ParentChild+ is an intensive home visiting programme. Visits occur twice weekly for 15 months and are delivered by a trained home visitor. The curriculum is delivered in two cycles, each a minimum of 23 weeks (46 visits), resulting in every family receiving at least 92 visits. During these visits, home visitors model reading, conversation and play activities. They support parents on the importance of parent-child interaction and give them books and educational toys to enrich the home learning environment. Collectively, these activities aim to increase parent-child interaction, promote positive behaviours and encourage literacy skills.

The project has been delivered extensively in the US since 1965 (currently in 14 US states), in addition to Chile, Bermuda, Canada and Ireland. It is currently being piloted in Ealing, Nottingham and Newcastle. The programme will work in collaboration with the four South Yorkshire local authorities (Sheffield, Rotherham, Doncaster and Barnsley) to target disadvantaged families who are eligible for, but not taking up, the entitlement to free childcare for disadvantaged 2-year-olds, including Children in Need. It is supported by South Yorkshire Futures (led by Sheffield Hallam University) who will facilitate partnerships, provide resources and carry out additional research on impact. 

Why are we funding it?

As part of the Home Learning Environment Round, the EEF has partnered with the Department for Education and Leeds-based education charity SHINE to test projects that support parents to help improve their children’s learning and development before they start school.

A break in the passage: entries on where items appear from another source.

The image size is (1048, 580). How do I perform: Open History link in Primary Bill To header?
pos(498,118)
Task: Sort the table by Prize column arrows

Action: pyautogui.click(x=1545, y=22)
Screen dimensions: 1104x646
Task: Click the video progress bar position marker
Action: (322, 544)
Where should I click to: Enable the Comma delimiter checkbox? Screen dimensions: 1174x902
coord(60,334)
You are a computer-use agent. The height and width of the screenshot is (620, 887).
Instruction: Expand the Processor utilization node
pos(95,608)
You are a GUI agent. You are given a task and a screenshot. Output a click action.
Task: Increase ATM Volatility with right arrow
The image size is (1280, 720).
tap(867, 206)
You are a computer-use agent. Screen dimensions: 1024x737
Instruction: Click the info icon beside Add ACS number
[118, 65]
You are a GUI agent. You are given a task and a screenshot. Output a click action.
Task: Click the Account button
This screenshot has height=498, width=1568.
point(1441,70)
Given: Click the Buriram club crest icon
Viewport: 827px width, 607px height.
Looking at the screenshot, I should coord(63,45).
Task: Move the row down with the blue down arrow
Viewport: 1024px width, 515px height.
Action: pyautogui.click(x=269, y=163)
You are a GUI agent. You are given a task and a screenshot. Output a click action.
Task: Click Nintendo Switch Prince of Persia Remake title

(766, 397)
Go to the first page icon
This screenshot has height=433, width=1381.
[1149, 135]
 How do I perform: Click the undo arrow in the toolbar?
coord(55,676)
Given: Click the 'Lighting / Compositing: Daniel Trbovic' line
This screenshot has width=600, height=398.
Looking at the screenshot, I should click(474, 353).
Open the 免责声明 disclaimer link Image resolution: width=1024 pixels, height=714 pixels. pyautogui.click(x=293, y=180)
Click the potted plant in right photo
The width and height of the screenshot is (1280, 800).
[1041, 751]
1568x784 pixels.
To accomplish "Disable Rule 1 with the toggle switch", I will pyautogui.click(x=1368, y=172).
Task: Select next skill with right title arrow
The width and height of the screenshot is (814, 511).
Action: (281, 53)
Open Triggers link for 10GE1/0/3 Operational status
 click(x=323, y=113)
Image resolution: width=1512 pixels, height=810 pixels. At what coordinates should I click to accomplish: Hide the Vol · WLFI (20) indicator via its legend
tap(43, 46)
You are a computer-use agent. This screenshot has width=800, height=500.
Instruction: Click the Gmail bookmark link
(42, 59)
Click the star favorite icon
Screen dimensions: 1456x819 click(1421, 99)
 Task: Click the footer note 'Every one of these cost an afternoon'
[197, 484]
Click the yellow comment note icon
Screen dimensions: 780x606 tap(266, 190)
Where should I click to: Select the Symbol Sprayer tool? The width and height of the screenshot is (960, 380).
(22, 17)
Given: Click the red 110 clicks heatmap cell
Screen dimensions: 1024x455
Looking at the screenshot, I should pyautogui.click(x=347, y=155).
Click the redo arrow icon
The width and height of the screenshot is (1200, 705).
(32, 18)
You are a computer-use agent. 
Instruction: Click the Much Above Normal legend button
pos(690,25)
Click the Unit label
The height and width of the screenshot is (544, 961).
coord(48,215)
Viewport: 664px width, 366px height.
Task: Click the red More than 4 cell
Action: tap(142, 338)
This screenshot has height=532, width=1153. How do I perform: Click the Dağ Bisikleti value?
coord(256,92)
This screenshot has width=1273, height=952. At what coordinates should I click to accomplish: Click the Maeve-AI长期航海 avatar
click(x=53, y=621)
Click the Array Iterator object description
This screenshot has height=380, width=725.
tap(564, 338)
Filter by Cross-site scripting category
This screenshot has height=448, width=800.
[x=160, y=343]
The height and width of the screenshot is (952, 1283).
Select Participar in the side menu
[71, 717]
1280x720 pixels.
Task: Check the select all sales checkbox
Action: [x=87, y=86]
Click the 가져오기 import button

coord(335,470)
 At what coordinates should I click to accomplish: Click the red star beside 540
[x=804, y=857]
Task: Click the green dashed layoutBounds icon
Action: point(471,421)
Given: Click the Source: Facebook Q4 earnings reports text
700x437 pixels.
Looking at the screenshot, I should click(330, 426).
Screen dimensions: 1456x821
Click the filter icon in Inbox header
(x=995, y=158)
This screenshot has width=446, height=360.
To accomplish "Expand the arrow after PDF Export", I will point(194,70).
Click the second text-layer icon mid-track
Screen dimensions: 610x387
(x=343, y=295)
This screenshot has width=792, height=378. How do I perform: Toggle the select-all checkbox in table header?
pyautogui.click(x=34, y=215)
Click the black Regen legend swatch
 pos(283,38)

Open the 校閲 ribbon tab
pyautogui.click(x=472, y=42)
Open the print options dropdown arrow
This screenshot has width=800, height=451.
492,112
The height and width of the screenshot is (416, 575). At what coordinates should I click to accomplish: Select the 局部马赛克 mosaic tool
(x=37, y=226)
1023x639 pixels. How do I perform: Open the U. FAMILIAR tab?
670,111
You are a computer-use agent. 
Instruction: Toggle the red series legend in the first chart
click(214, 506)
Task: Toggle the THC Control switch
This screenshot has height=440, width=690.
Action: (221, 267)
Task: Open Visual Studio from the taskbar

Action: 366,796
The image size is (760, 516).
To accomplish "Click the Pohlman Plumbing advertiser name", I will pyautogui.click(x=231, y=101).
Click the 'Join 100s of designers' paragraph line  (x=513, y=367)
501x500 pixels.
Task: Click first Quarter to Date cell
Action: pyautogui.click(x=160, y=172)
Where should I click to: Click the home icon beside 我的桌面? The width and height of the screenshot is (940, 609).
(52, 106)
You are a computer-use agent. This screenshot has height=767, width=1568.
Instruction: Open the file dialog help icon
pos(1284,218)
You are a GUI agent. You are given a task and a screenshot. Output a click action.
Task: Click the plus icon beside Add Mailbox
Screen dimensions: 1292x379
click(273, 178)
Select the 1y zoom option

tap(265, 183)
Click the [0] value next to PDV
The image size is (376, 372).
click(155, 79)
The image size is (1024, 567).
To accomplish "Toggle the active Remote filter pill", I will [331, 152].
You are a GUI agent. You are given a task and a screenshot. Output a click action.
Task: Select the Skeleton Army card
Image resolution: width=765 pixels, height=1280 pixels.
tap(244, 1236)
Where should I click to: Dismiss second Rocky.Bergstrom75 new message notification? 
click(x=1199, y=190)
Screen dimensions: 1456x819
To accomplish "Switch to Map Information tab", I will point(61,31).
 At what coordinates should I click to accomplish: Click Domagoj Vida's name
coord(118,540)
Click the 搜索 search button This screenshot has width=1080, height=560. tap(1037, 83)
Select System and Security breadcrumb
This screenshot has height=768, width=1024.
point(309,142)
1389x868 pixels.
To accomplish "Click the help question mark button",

ParentChild+ (formerly known as Parent Child Home Programme) has promising evidence from a number of US trials, reporting improvements in cognitive outcomes for disadvantaged pre-school children. The approach is intensive and therefore expensive on a per-child basis; however, it represents a promising approach to working with families not otherwise using early years settings or accessing other forms of support.

How are we evaluating it?

The programme will be evaluated by a team from the University of York, Durham University and Leeds Beckett University as a randomised controlled trial in four local authorities. The focus will be on children aged 2-4, with parents randomly allocated within each local authority to receive the programme or to continue with usual practice. The primary outcome will be receptive vocabulary. A process evaluation will also be conducted to understand how the programme is implemented, and to gather the views of participants.

When will the evaluation report be due?

The evaluation report will be published in Summer 2022.